** RECORDS FOR THE EXERCISE follows **

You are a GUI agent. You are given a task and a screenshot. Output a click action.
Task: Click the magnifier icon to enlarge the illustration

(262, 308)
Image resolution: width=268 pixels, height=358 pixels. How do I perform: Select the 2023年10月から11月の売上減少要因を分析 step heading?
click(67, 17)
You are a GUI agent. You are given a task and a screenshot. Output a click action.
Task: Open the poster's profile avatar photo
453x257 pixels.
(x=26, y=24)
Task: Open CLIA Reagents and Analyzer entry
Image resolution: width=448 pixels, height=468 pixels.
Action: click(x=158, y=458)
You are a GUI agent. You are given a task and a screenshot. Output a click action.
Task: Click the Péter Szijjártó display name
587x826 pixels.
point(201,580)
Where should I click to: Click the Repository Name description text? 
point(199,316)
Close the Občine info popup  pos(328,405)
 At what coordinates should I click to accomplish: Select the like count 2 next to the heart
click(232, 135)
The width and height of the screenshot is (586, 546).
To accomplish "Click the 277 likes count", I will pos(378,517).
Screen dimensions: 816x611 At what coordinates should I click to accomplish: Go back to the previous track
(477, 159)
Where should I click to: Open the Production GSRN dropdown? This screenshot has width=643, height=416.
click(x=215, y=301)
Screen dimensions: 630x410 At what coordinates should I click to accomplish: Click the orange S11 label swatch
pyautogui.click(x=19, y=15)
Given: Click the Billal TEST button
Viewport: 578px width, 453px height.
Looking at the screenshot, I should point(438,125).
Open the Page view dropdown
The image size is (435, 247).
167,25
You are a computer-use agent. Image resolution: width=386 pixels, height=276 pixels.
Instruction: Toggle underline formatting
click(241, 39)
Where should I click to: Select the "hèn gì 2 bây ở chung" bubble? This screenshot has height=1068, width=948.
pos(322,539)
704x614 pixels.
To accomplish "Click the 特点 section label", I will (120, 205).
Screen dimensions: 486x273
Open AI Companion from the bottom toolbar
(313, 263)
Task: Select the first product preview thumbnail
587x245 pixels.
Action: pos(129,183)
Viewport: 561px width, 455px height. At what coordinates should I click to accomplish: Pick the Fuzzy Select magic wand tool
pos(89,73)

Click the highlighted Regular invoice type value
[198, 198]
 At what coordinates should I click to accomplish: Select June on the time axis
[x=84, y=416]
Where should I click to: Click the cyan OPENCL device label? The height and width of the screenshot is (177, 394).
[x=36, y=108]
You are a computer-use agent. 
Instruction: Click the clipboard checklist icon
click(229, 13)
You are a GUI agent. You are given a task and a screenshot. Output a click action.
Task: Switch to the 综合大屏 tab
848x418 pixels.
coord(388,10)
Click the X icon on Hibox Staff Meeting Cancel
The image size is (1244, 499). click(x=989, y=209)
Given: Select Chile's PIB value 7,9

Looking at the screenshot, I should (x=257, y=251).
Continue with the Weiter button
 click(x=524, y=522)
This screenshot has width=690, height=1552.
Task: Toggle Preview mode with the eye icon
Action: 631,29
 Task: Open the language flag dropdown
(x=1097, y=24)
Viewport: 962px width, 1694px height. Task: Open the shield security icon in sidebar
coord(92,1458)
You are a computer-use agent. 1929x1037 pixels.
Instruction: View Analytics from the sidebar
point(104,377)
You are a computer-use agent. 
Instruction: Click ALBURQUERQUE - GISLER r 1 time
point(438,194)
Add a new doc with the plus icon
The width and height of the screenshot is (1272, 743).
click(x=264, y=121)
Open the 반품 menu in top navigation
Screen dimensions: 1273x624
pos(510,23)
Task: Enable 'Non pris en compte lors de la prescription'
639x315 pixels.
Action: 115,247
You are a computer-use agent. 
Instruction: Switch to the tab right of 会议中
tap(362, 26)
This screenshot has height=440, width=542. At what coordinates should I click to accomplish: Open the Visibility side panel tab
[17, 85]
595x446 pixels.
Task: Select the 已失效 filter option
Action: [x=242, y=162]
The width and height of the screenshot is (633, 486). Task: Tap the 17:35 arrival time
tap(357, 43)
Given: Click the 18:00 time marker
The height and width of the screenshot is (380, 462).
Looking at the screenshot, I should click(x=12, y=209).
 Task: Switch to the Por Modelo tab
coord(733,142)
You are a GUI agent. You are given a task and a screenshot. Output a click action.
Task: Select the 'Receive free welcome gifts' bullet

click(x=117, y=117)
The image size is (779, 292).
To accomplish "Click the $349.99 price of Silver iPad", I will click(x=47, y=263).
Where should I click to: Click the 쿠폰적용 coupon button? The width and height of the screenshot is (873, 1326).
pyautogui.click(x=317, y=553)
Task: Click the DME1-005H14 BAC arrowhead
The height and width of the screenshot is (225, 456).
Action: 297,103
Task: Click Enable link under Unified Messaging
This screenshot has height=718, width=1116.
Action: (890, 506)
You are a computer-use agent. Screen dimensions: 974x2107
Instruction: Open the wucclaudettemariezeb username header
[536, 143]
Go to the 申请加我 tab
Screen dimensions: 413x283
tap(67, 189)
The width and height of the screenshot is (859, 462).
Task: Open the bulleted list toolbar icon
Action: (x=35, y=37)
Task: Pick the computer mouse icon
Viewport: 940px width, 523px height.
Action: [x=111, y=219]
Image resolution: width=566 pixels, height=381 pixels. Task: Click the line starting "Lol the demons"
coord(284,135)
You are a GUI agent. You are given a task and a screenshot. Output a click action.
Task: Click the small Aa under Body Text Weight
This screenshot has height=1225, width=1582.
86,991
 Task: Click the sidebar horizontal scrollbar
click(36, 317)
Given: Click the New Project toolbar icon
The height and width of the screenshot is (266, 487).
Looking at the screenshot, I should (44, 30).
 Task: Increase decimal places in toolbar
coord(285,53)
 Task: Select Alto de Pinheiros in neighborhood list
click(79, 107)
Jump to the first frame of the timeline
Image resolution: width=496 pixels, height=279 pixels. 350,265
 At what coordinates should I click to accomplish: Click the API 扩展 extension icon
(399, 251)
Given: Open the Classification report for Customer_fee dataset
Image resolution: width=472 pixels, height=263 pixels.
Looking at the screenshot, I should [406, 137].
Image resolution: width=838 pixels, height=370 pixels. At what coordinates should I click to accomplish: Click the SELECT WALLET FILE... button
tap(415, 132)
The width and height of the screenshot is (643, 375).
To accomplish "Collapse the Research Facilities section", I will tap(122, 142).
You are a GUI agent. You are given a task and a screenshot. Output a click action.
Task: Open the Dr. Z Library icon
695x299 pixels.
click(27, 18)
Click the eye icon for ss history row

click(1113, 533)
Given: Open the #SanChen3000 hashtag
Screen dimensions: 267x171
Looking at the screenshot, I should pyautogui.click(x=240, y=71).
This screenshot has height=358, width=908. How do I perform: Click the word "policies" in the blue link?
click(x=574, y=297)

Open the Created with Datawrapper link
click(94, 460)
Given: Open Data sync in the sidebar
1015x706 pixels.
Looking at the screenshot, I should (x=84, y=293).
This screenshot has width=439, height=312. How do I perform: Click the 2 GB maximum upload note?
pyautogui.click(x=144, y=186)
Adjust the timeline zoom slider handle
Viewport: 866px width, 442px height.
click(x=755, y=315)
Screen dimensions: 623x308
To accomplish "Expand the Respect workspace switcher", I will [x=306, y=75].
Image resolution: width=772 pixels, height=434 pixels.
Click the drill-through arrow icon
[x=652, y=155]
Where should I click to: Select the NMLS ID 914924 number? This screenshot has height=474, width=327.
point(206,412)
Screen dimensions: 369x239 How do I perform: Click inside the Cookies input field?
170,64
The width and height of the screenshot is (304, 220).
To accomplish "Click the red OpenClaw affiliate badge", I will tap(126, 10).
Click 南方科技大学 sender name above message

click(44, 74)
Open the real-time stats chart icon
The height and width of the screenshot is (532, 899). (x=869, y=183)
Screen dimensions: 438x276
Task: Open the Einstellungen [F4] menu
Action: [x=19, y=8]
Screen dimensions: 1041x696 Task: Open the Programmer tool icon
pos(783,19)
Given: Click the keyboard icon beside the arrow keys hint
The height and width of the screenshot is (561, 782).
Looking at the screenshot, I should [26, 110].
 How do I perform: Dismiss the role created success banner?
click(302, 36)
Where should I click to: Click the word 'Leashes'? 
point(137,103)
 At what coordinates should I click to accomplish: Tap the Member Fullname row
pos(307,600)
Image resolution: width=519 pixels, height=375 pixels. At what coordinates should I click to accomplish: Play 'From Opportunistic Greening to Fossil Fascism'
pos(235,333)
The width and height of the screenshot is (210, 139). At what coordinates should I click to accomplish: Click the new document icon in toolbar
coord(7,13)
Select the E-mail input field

** End of RECORDS FOR THE EXERCISE **

### DIRECTIONS:
The answer must consist of every line from the records above that holds "will".

### REPLY:
To accomplish "Click the 277 likes count", I will pos(378,517).
To accomplish "Click the 特点 section label", I will (120, 205).
To accomplish "Click the $349.99 price of Silver iPad", I will click(x=47, y=263).
To accomplish "Collapse the Research Facilities section", I will tap(122, 142).
To accomplish "Expand the Respect workspace switcher", I will [x=306, y=75].
To accomplish "Click the red OpenClaw affiliate badge", I will tap(126, 10).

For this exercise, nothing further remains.